Il pense que les défenseurs de l’OA font du lobbying, oubliant que le lobbying, c’est lui et ses consorts payés par les multinationales de l’édition scientifique qui le pratiquent. Nous, nous essayons bénévolement de défendre une diffusion large du savoir.
Bref, un véritable florilège !
Il pense décidément trop, ce monsieur, et mal. Si ce n’est qu’il est payé pour dire ce qu’il dit.

Les adversaires de l’Open Access, dont l’opposition est souvent due à des intérêts personnels et commerciaux*, entretiennent savamment quelques mythes. Dans son blog, « Journalology », Matt Hodgkinson nous les rappelle:

1. Le coût qu’implique la mise à disposition de chacun en accès libre des publications de recherche va réduire la disponibilité des fonds pour la recherche elle-même. FAUX.
2. L’accès ne pose pas de problème. Pratiquement tous les chercheurs ont accès à toute la littérature scientifique. FAUX.
3. Le public peut accéder à tous les articles publiés en s’adressant à une bibliothèque ou via un prêt interbibliothèque. FAUX.
4. Les patients n’arriveraient pas à s’y retrouver si on laissait toute la littérature médicale à leur disposition librement sur le web. FAUX.
5. L’OA est une menace à l’intégrité scientifique en raison de conflits d’intérêts liés au paiement pour publier. FAUX.
6. Les pays pauvres ont aujourd’hui accès à la littérature biomédicale. FAUX.
7. Les articles imprimés sont plus clairement accessibles que ceux qui sont en OA. FAUX.
8. Un journal de qualité majeure comme Nature devrait demander à ses auteurs un paiement équivalent à 15 à 45.000 € si elle devait se convertir au modèle de l’OA. FAUX.
9. Il faut bien que les éditeurs fassent un profit énorme si on veut soutenir l’innovation. FAUX.
10. Les éditeurs doivent détenir les droits d’auteur afin de protéger et garantir l’intégrité des articles scientifiques. FAUX.

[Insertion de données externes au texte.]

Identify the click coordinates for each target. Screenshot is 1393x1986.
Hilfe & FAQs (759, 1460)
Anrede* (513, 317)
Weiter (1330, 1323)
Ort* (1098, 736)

*Exemple particulièrement choquant: l’article publié par Rudy M. Baum, éditeur en chef de la revue Chemical & Engineering News de la célèbre American Chemical Society (ACS) dans lequel, un comble pour une soi-disant « société savante » qui ne devrait prendre en considération que l’intérêt général, il qualifie la communication scientifique en accès libre de « socialized Science », l’accusant de faire reposer sur l’Etat la totalité du processus de recherche. Il est clair qu’à ses yeux, une science « socialisée » a tous les défauts que permet d’éviter une science privatisée. A voir. Voilà bien des propos déontologiquement inacceptables lorsqu’on connaît les bénéfices engrangés par l’ACS et sa revue, déjà épinglée dans ces lignes dans le passé pour son « cheval de Troie », Author’s Choice, un faux OA où l’éditeur se fait payer deux fois.